There are some stories on our website www.universalplacebos.com.au which illustrate some different ways in which knowingly taking a placebo has been effective.
We are the original suppliers of placebos to the general public. We welcome your comments and feedback on your *placebo experiences*

Jul. 13 2008 07:47 PM
Tom from England

How can one induce the "placebo effect" on oneself?
In other words how can one instill faith in oneself to treat oneself using the "placebo effect"?
If not, does one have to try to "trick" oneself into a "self-belief" mindset to produce the "placebo effect", and if possible how would one accomplish that? Tom.

Jun. 24 2008 01:52 PM
Christine Saum from Cambridge, MA

If you want to hear something else amazing about the placebo effect, check out this story from Morning Edition on research by Harvard psychologist Ellen Langer involving placebo and exercise.
http://www.npr.org/templates/story/story.php?storyId=17792517

Feb. 28 2008 05:57 PM
ME from Wisconsin Dells Wisconsin

GREAT!!!

Jul. 15 2007 12:07 PM
Dixie Yid from East Coast

I very much enjoy the sound effects and the way you play with the human voice.
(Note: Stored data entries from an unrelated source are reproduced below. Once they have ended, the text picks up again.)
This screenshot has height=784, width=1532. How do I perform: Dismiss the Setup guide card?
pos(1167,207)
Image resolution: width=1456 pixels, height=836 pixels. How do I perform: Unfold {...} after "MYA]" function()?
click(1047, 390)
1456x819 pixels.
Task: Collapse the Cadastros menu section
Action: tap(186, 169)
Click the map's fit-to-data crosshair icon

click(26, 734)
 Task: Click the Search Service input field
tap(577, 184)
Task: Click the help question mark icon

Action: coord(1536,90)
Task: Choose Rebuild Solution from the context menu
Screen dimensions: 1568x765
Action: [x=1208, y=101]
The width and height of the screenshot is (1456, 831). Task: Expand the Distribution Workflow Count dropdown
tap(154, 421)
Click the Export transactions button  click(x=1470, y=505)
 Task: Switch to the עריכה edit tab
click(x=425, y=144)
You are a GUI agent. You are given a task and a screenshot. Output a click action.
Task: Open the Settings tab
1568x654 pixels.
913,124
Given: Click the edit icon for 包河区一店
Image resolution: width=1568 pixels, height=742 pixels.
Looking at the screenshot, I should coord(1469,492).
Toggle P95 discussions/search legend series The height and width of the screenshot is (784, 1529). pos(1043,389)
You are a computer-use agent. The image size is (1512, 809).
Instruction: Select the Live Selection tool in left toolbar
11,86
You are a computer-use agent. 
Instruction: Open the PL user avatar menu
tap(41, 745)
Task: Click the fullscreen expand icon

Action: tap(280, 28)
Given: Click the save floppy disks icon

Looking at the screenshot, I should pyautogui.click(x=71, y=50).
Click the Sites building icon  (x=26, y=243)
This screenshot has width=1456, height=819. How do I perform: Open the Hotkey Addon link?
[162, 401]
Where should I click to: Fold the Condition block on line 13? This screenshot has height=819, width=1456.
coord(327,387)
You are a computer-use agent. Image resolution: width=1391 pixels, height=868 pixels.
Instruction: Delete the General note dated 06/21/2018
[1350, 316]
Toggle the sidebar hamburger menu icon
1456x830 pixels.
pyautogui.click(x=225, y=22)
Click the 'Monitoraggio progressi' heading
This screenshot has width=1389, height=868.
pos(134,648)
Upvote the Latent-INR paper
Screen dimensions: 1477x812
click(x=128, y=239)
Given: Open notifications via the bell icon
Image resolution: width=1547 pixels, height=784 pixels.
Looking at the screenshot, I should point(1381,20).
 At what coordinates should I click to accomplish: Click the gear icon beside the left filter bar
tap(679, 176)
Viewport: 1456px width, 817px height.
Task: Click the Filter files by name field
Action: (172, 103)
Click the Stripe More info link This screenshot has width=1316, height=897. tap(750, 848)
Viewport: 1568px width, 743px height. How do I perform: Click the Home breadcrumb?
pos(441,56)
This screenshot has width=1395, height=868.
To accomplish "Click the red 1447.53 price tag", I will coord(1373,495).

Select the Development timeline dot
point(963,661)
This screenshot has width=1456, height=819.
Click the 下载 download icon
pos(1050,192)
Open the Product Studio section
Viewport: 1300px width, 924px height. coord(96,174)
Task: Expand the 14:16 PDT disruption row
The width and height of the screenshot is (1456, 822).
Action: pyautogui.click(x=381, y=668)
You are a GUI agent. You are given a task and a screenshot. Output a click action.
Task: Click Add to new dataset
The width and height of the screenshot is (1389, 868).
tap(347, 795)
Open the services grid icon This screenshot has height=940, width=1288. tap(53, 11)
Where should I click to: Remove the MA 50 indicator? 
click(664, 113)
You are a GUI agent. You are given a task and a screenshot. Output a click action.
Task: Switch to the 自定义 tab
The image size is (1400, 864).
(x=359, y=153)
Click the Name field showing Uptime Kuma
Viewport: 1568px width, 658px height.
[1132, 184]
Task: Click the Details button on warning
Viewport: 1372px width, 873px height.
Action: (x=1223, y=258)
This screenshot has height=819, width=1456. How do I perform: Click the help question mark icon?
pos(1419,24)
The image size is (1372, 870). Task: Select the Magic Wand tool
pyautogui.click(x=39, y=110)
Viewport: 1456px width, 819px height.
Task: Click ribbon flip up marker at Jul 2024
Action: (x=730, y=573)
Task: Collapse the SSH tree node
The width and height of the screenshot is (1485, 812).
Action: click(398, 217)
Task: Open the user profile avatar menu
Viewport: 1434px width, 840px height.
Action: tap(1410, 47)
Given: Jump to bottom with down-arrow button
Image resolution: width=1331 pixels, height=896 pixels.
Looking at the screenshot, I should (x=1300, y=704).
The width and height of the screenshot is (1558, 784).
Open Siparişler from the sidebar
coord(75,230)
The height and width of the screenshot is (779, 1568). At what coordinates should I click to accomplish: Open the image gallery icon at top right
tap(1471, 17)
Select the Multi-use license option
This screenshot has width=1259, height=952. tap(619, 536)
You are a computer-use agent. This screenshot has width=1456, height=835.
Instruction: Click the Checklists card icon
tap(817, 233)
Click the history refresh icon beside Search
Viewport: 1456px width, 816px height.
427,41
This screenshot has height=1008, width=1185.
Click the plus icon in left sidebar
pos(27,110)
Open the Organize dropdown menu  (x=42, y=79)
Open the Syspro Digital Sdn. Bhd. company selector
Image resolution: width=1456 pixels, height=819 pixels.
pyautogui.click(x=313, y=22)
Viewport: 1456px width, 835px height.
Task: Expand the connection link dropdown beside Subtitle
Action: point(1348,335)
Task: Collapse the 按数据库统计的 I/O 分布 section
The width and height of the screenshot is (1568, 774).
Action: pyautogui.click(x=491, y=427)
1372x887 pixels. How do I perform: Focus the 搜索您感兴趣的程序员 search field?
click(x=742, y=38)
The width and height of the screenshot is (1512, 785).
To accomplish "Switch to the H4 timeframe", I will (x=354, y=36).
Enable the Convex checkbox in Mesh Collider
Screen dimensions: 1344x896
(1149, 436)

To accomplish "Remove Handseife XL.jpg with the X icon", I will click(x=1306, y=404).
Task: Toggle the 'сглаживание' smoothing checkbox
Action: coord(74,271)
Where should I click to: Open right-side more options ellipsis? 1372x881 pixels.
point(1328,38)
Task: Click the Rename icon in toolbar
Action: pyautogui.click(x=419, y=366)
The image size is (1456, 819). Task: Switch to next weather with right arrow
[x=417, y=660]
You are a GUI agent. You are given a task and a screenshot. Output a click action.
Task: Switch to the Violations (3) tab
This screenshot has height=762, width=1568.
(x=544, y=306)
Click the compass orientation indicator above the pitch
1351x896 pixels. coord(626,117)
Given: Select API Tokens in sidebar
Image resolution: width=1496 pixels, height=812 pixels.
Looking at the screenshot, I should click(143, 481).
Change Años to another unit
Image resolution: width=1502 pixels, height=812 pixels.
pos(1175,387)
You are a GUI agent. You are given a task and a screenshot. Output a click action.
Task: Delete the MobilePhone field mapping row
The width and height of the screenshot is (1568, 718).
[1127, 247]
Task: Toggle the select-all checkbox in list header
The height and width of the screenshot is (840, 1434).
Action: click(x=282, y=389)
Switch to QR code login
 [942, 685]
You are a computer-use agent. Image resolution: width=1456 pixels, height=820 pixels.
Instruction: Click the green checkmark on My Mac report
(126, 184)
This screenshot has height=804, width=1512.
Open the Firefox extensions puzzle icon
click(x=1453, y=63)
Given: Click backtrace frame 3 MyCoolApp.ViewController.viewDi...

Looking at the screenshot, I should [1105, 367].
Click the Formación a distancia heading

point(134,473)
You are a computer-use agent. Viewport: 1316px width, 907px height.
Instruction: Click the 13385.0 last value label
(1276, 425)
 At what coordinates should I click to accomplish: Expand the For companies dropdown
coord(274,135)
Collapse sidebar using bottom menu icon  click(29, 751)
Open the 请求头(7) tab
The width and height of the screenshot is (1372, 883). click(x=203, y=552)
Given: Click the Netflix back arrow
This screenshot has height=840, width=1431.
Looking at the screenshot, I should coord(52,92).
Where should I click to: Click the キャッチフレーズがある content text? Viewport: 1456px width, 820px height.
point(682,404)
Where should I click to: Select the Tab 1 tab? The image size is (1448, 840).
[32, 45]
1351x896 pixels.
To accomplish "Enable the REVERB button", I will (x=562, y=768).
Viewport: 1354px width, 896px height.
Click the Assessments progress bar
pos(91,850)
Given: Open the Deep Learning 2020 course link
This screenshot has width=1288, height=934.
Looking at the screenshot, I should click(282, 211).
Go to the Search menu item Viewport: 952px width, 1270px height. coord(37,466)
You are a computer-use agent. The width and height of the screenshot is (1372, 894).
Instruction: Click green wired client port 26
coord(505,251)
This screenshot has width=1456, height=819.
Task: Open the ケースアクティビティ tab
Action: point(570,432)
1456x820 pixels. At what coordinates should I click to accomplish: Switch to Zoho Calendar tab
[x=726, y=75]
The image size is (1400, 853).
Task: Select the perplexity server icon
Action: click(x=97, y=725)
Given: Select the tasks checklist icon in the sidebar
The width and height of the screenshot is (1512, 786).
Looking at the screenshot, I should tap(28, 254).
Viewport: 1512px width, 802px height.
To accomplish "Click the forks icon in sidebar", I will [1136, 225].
Please keep it up!

-Dixie Yid

Jul. 03 2007 10:49 AM
ken jacobsen from tempe az

I tried listening to "Placebo" for a few minutes but the annoying way it was edited, which was apparently supposed to be cute or entertaining, was so annoying I had to give up. PLEASE if you want people to listen to your programming, don't play silly games with it.

Jul. 01 2007 06:28 PM
Tom Clear from Chicago

This was the best show I ever heard on
public radio. Thanks, and keep it up!

Jun. 25 2007 02:50 PM
Dixie Yid from East Coast

I agree with the previous commenters. Radio Lab is, by far, my favorite NPR program. I've posted some of my reflections on this portion of the program and that is available here:

http://dixieyid.blogspot.com/2007/06/why-there-is-no-pain-when-dying-al.html

-Dixie Yid

Jun. 20 2007 10:31 AM
Gerald Wilson

My favorite episode so far this season has been Sleep. But Placebo is a close second. Amazing stuff. Bravo WNYC!

May. 26 2007 05:57 PM
jan allison from new york, new york

The program on placebos was fascinating as a subject, but in addition, it was a model of effective teaching strategies -- the use of repetition, the variety of examples, the previewing of a subtopic, the various voices and music. I want my students to research a topic and model their class presentations on your style. Kudos!

May. 21 2007 01:40 PM
Anwar Nunez from Berkeley, CA

I've been waiting for new episodes for too long! I can't express the excitement I felt when I first saw the release dates. My near feature will revolve around this.
Every Radio Lab episode from season one and two can be used as a benchmark for perfection, even beatuy, on radio shows. We can, no doubt, expect this measure to be surpassed in the coming weeks.

May. 17 2007 07:23 PM
Linda Gerver from Kings Park, New York

I love Radio Lab. I stumbled on it one day and can't wait to hear it again. It is one of the best shows on radio.